# Speed Dating

## Challenge description

We will start a new data visualization and exploration project. Your goal will be to try to understand *love*! It's a very complicated subject so we've simplified it. Your goal is going to be to understand what happens during a speed dating and especially to understand what will influence the obtaining of a **second date**.

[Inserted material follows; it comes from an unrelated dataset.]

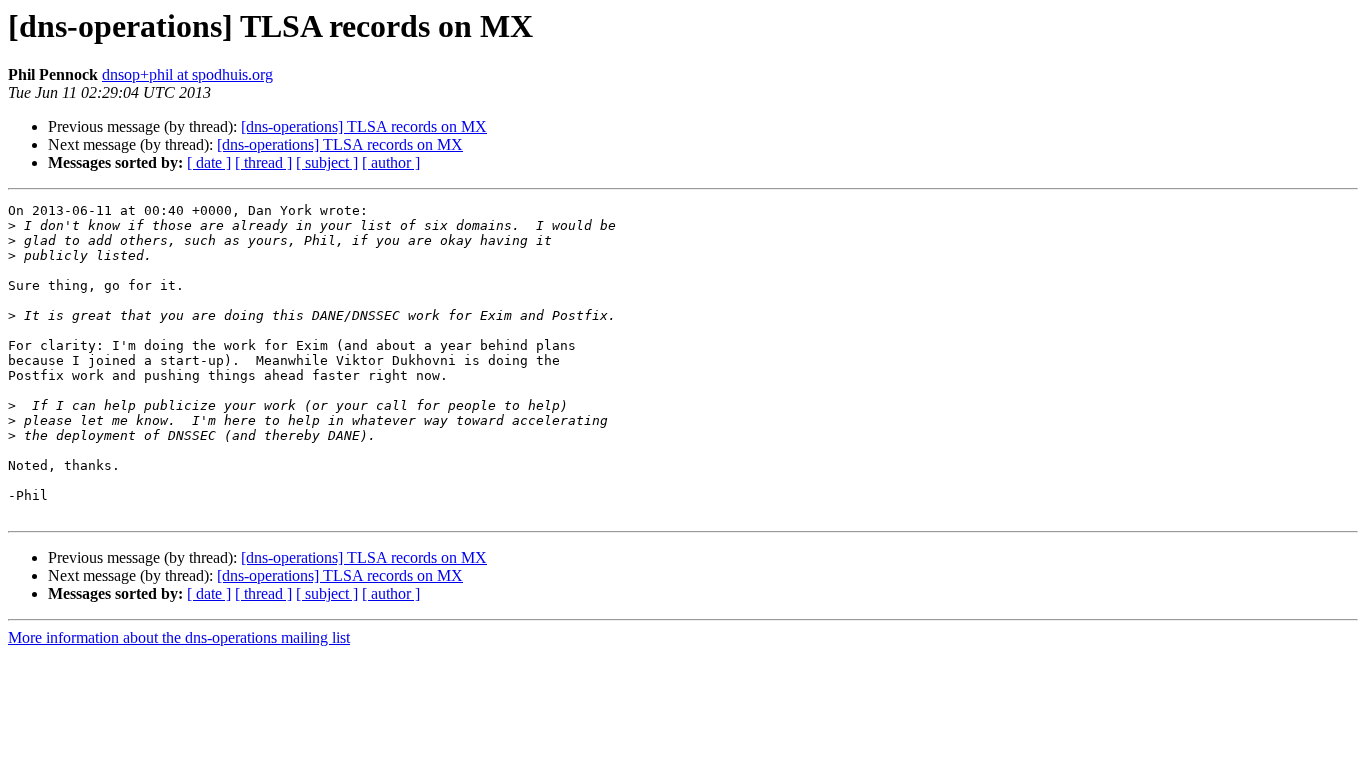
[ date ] (209, 162)
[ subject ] (327, 162)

This is a Kaggle competition on which you can find more details here :

[Speed Dating Dataset](https://www.kaggle.com/annavictoria/speed-dating-experiment#Speed%20Dating%20Data%20Key.doc)

### Rendering

To be successful in this project, you will need to do a descriptive analysis of the main factors that influence getting a second appointment.

In [13]:
import pandas as pd
import plotly.express as px
import plotly.graph_objects as go
from plotly.subplots import make_subplots

df =  pd.read_csv("speed_dating_data.csv", encoding = "ISO-8859-1")

# Understanding dataset

- Data consist of speed dating events from 2002 to 2004.  
- During the events, the attendees have a four minute date with every other participant of the opposite sex.  
- After each date, participants are asked to rate their partner on six attributes: Attractiveness, Sincerity, Intelligence, Fun, Ambition, and Shared Interests.  
- The IID column is the unique identifiant for participant, they are 551 (iid 118 is missing). Some participate more than once to speed dating events and then receive a new IID.  
- The dataset also contains information such as field of study, age, intended career, hobbies and many others that we will use to understand dating.  




In [14]:
df.shape

(8378, 195)

# Cleaning and manipulating data

- The dataset contains 195 columns. I am going to keep only those I am the most interested in.
- People have to vote multiple times for 6 attributes (Attractive, Sincere, Intelligent, Fun, Ambicious, Shared interest).
- They have a total of 100 points to distribute among these attributes when they declare what they are looking for in a partner.
- After the date, they have to rate the parner from 1 to 10 for each attributes.
- I would like to compare what they are looking for versus what impacts their decision in reality so I am going to weight the ratings to get homogeneous data for accuracy.

In [15]:
# Wave 6 to 9 have a different voting system even when it comes to declare what they are looking for so I prefer to remove it from the database
df = df[(df['wave'] != 6) & (df['wave'] != 7) & (df['wave'] != 8) & (df['wave'] != 9)]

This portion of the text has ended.